Restate word for word every line from the top of the data below down through the line that holds "height=757 pixels. point(679,45)".

(Collected data)

= = = = = = =

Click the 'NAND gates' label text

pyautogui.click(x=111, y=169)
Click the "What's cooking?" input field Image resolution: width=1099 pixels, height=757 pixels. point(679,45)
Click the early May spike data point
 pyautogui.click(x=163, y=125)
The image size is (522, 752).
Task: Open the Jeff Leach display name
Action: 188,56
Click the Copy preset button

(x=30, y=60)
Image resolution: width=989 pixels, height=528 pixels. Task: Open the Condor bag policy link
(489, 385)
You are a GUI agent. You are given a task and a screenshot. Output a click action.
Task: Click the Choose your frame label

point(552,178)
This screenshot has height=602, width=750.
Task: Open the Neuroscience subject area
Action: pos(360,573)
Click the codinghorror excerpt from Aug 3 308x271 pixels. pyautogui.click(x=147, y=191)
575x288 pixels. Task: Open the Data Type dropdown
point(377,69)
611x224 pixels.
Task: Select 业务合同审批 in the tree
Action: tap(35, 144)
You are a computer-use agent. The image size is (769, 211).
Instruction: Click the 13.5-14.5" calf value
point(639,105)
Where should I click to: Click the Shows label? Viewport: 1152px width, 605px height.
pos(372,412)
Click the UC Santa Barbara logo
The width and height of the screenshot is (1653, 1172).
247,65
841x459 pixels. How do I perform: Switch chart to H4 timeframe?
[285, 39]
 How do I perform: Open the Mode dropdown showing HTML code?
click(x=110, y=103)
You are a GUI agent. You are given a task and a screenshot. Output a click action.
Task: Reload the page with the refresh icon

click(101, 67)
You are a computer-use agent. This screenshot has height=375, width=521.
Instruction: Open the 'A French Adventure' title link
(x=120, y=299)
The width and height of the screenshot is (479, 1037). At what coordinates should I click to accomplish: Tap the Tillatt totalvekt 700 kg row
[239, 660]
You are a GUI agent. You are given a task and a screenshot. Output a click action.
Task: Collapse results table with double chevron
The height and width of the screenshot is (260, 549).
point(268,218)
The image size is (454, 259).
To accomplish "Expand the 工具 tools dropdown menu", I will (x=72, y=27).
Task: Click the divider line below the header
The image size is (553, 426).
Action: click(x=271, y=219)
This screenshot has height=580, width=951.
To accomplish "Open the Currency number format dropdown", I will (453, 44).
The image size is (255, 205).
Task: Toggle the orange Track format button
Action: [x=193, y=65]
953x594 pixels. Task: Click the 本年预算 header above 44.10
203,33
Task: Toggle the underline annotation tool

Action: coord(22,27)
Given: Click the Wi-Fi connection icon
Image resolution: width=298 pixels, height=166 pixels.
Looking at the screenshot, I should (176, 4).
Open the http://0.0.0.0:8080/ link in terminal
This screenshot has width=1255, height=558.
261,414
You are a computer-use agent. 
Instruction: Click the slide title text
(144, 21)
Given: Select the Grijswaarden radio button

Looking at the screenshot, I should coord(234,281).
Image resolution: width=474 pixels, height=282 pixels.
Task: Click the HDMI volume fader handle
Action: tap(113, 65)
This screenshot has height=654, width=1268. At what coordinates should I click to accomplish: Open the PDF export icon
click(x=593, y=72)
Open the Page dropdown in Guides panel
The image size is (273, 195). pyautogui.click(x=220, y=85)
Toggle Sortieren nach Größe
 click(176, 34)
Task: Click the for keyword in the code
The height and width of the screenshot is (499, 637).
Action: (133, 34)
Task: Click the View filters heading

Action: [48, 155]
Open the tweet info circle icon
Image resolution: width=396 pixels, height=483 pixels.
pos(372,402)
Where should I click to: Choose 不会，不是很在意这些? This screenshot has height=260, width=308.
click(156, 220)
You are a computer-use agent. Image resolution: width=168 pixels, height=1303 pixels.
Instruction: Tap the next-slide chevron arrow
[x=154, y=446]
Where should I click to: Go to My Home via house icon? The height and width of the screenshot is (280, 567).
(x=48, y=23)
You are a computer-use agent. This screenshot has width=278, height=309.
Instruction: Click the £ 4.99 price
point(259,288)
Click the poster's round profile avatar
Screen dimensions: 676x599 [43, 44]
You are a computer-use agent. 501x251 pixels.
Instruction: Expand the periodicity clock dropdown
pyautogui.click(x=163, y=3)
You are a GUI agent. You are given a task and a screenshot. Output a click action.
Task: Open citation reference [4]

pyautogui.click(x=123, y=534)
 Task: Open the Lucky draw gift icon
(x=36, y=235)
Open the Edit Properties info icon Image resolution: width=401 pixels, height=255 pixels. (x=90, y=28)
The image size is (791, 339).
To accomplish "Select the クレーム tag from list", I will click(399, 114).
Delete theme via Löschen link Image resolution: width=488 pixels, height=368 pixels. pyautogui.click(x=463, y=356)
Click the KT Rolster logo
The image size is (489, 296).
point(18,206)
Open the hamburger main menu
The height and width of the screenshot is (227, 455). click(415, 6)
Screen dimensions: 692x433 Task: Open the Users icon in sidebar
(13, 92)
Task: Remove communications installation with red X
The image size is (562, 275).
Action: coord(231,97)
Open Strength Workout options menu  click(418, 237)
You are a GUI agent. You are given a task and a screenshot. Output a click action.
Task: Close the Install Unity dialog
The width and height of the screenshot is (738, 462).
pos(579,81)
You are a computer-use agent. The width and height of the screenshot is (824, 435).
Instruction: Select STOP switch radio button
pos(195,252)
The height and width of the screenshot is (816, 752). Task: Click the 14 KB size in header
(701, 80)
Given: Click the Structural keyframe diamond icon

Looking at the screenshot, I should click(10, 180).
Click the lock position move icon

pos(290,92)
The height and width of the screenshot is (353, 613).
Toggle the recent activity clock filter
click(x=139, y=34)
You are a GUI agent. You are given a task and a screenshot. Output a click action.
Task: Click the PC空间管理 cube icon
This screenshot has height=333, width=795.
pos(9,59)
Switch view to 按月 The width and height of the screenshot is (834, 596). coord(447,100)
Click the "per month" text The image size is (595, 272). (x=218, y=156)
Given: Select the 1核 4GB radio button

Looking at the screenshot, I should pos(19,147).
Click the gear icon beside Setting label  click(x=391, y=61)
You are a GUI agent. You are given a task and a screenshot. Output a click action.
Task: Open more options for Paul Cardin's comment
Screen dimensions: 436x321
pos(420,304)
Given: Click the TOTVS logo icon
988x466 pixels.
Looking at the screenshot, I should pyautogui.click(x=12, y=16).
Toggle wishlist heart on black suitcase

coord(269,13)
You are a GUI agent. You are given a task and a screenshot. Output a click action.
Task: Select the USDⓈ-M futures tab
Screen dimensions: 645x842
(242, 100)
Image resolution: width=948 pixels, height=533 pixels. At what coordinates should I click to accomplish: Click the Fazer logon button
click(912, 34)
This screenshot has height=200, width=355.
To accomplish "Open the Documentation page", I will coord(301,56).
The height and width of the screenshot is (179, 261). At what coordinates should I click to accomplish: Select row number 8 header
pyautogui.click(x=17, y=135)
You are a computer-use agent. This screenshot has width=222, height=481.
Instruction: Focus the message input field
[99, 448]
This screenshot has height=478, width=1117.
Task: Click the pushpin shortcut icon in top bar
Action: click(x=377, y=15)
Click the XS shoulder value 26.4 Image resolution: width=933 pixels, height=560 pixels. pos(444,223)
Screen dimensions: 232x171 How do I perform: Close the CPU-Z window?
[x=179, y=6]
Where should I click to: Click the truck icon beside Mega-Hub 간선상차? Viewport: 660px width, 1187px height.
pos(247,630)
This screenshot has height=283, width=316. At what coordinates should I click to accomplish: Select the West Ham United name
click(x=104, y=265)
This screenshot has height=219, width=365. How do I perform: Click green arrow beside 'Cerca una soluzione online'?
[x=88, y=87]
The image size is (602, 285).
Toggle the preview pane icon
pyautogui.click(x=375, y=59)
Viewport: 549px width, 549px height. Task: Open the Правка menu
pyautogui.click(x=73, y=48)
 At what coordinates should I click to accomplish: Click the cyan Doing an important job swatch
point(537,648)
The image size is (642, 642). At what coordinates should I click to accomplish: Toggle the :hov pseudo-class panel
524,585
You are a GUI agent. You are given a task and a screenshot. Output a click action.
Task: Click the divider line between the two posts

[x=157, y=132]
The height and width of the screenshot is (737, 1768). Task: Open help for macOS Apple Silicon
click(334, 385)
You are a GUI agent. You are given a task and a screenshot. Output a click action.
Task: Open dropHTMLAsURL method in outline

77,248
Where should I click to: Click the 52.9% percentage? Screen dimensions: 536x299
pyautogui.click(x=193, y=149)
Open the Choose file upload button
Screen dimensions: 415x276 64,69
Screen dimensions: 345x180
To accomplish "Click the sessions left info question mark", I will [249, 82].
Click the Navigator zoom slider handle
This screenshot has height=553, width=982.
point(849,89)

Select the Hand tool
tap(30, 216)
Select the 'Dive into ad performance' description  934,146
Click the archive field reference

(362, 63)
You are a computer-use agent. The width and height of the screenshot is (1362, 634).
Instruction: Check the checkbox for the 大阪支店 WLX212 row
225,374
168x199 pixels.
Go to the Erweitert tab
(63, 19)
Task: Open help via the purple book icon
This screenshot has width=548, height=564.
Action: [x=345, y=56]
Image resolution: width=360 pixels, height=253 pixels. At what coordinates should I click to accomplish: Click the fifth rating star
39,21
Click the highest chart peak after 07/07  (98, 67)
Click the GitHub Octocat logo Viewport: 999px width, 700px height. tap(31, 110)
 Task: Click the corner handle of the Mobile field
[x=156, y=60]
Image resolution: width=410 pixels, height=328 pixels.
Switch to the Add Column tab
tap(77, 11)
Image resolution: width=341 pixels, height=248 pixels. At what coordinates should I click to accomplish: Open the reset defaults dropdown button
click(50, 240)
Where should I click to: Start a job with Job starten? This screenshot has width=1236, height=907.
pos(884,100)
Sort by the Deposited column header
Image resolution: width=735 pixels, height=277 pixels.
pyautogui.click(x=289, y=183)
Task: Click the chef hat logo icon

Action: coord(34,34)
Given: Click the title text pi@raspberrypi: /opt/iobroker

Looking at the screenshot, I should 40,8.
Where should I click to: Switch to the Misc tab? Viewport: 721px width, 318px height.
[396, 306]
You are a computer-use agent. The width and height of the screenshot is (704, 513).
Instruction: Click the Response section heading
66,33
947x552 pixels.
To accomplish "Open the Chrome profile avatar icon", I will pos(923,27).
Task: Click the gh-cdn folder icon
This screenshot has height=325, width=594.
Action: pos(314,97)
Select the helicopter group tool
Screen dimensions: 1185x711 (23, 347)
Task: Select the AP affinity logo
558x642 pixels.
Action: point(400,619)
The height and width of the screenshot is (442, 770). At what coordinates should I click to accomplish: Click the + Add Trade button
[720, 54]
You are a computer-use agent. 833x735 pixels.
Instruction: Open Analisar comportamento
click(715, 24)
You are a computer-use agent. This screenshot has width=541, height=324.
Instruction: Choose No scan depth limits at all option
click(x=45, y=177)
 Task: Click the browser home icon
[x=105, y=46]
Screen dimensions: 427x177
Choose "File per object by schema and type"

= = = = = = =

> **RESPONSE AREA**:
Click the 'NAND gates' label text

pyautogui.click(x=111, y=169)
Click the "What's cooking?" input field Image resolution: width=1099 pixels, height=757 pixels. point(679,45)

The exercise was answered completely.